Ostrzyciel claimed this task.
Ostrzyciel subscribed.

I'm marking this as resolved, as the rough goals outlined here have been met.

  • The PageSaveComplete hook passes the EditResult object to extensions that indicates whether the edit was reverted and what kind of revert it was.
  • Manual reverts are detected automatically and marked appropriately.
  • Reverted revisions can be either obtained from the EditResult object of a revert or by looking at change tags in the database. mw-reverted tag indicates that a revision was reverted.

More information in the docs: https://www.mediawiki.org/wiki/Manual:Reverts

Yeah this is great stuff thank youuuuu!

Really great work!

One possible follow-up would IMO be to make EditResultBuilder::findIdenticalRevision operate on a content level instead of a revision level.

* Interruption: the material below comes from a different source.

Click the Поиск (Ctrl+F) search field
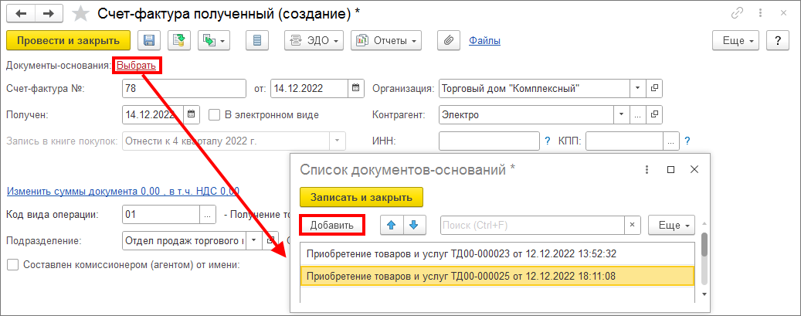 531,225
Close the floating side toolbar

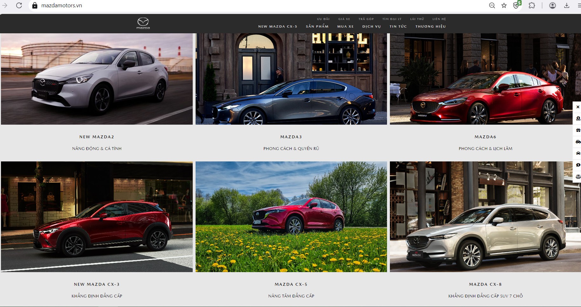(578, 107)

The current logic works well for now, but once extensions with MCR support become more common, we'll probably want manual revert detection to extend to scenarios where user#1 adds a paragraph to the main article text, then user#2 changes an MCR field (e.g. does an article quality evaluation), then user#3 removes the paragraph added by user#1. That would create a revision that has never existed before, even though one of the content slots is unchanged and the other is reverted to a preexisting value. To detect that as a manual revert, the sha1 check would have to be extended to the content table.